■ **WHAT YOU WILL DO**: Please give back, word for word, only the lines starting at the one containing "You are a computer-use agent. Image resolution: width=1500" and ending at the one containing "Instruction: Click the empty" within the material below.
*** DATA TO USE ***
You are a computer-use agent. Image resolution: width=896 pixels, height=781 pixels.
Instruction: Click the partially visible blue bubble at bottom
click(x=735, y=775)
***
*** DATA TO USE ***
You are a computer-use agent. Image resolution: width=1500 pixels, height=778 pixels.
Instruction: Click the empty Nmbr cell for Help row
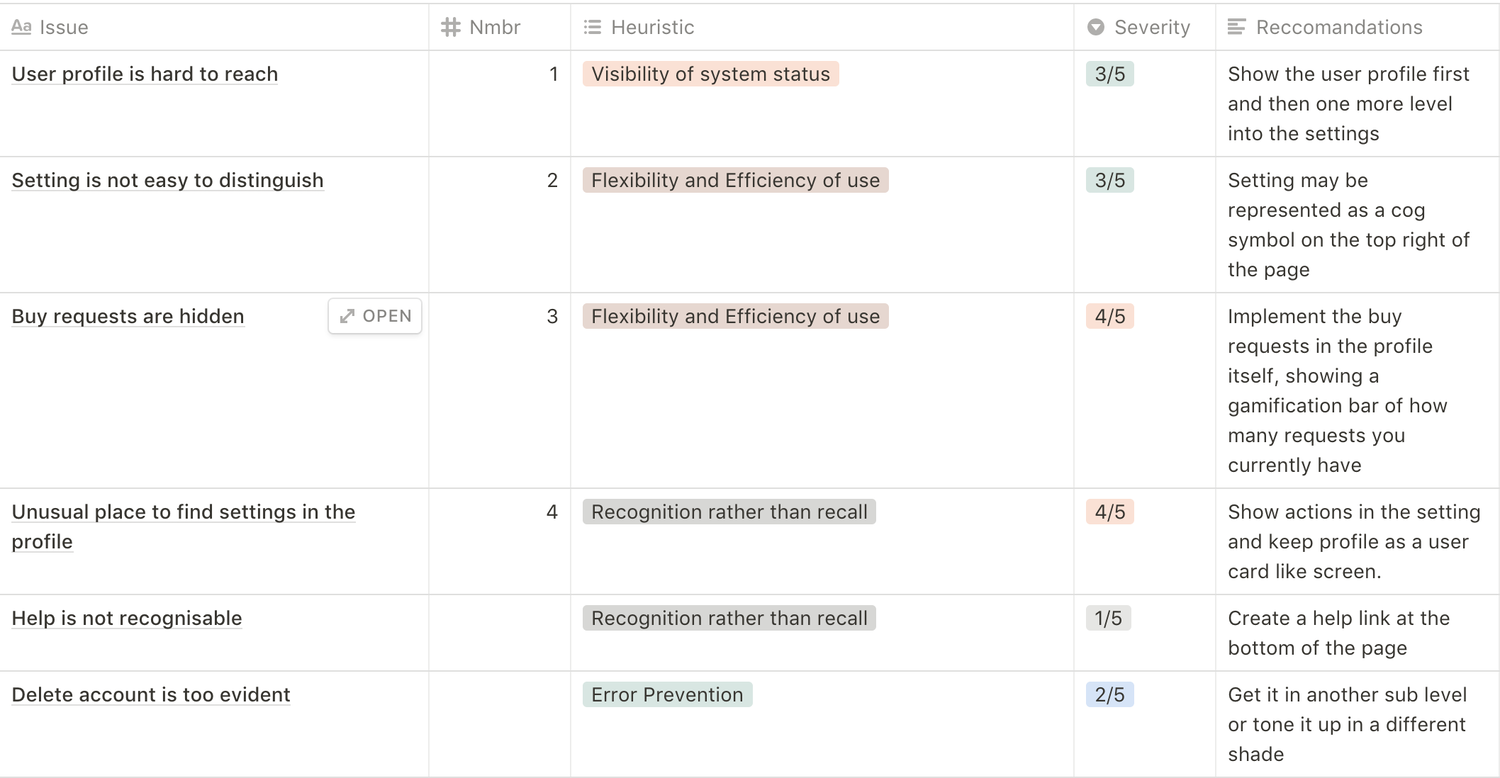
***
*** DATA TO USE ***
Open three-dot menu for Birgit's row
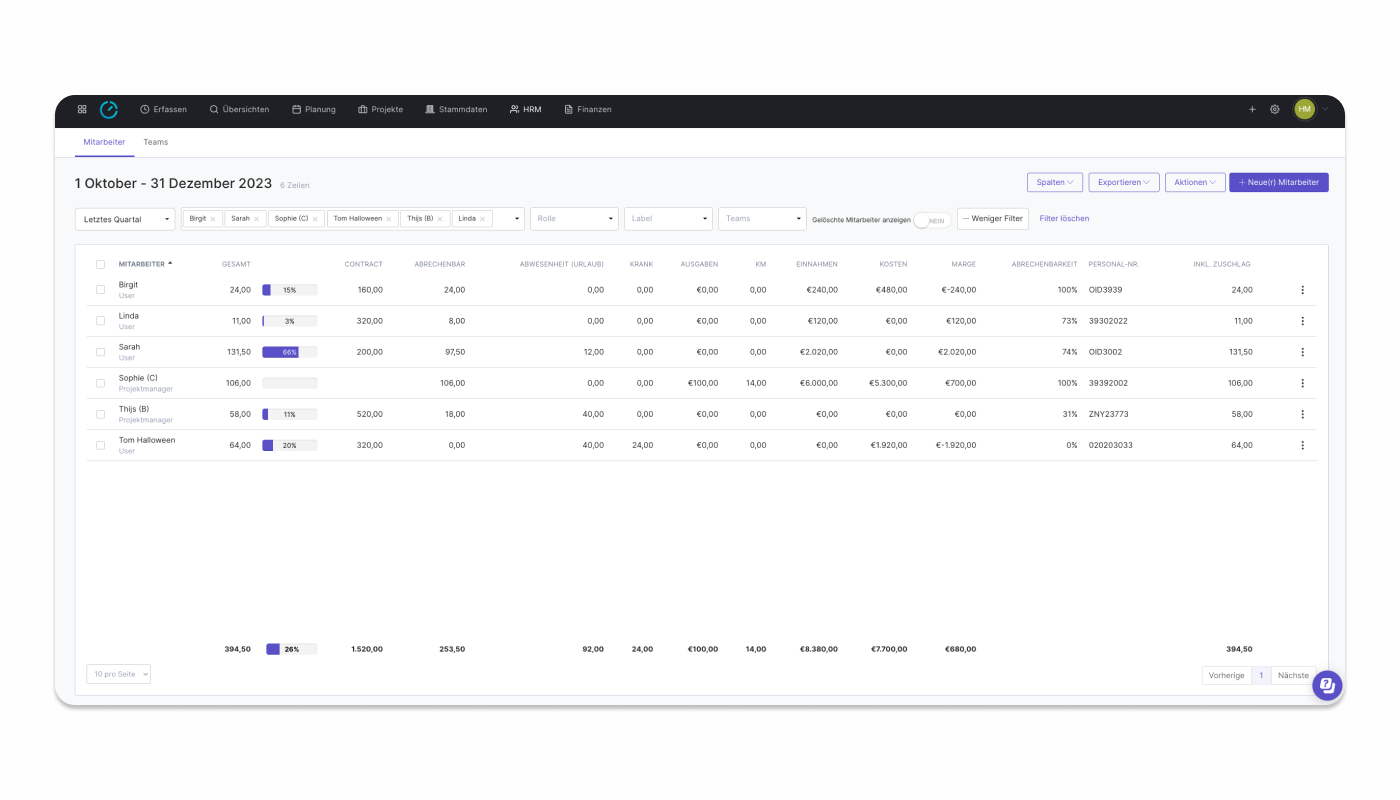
***
■ **ANSWER**:
You are a computer-use agent. Image resolution: width=1500 pixels, height=778 pixels.
Instruction: Click the empty Nmbr cell for Help row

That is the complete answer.